Coins that have a fixed supply with no tail emission, such as Bitcoin, are strictly deflationary.
On the other hand, Monero has a constant tail emission. Its total supply is technically infinite, but its emission is disinflationary, since the annual inflation rate of the Monero supply is continuously approaching zero. The tail emission is broadly in place to account for coins that are lost due to the fact that people are involved in the system, and people tend to lose and/or break things.
Bitcoin and Monero have one job: To be money.
But Minotari has a very important second role: to be converted into the Tari tokens that fuel the Tari Digital Assets Network.
The word fuel is not just metaphorical. A small portion of the transaction fee in every single one of Tari’s second layer instructions is burnt. This creates a small but constant driving force to convert Minotari into Tari. This simple and elegant design is called the turbine model. It maintains a soft 1:1 peg between Tari and Minotari without having to resort to complicated peg-out mechanisms like drive chains, or federated pegs like Liquid. In fact, there’s no peg-out at all. This offers the tremendous benefit of allowing the Tari network to operate at its native speed (fast!).

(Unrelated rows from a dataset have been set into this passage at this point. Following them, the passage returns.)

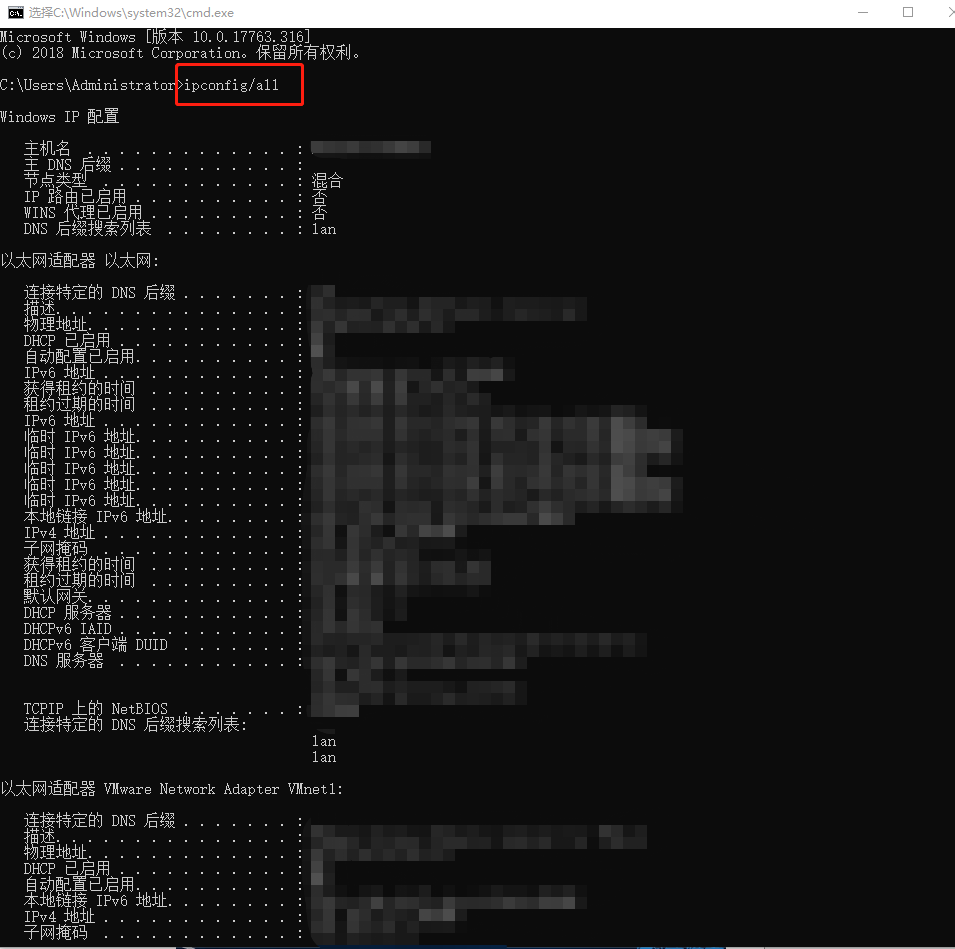Minimize the command prompt window
This screenshot has height=949, width=955.
pyautogui.click(x=862, y=13)
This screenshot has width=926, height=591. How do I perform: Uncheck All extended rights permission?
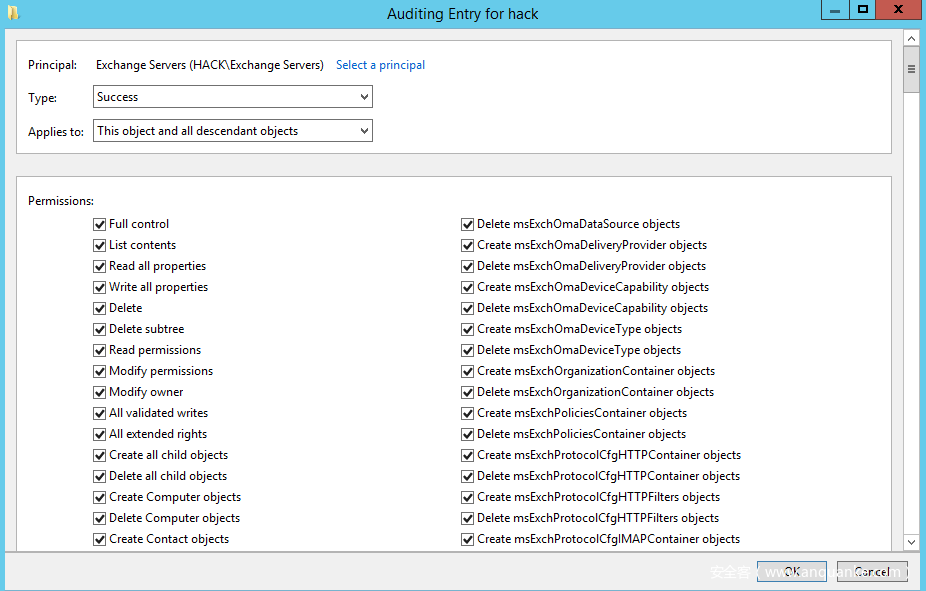pos(100,434)
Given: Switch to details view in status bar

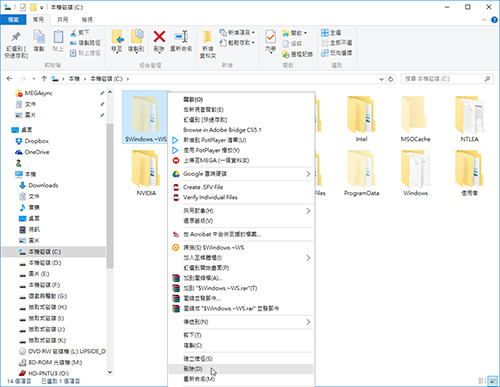Looking at the screenshot, I should coord(482,381).
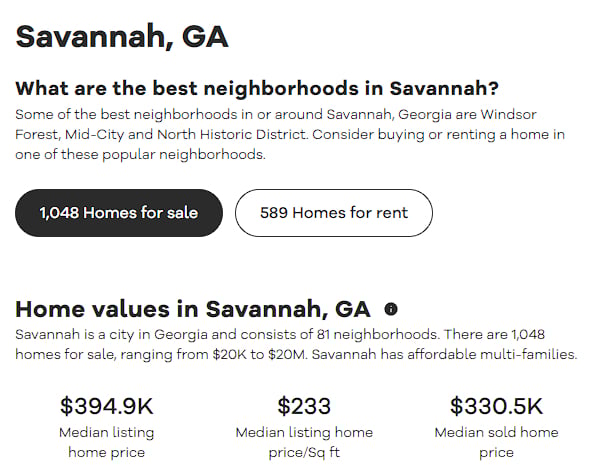590x471 pixels.
Task: Click the $394.9K median listing price value
Action: point(107,406)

Because of the turbine model, in the absence of a tail emission, we would eventually run out of Tari. But even a disinflationary token may experience liquidity problems in the long run if the second layer experiences sustained growth.
Imagine if the Tari tail emission was a constant 800 XTR per block. If the Tari network was burning more than that every two minutes due to sustained high activity, then the supply of Tari globally would fall.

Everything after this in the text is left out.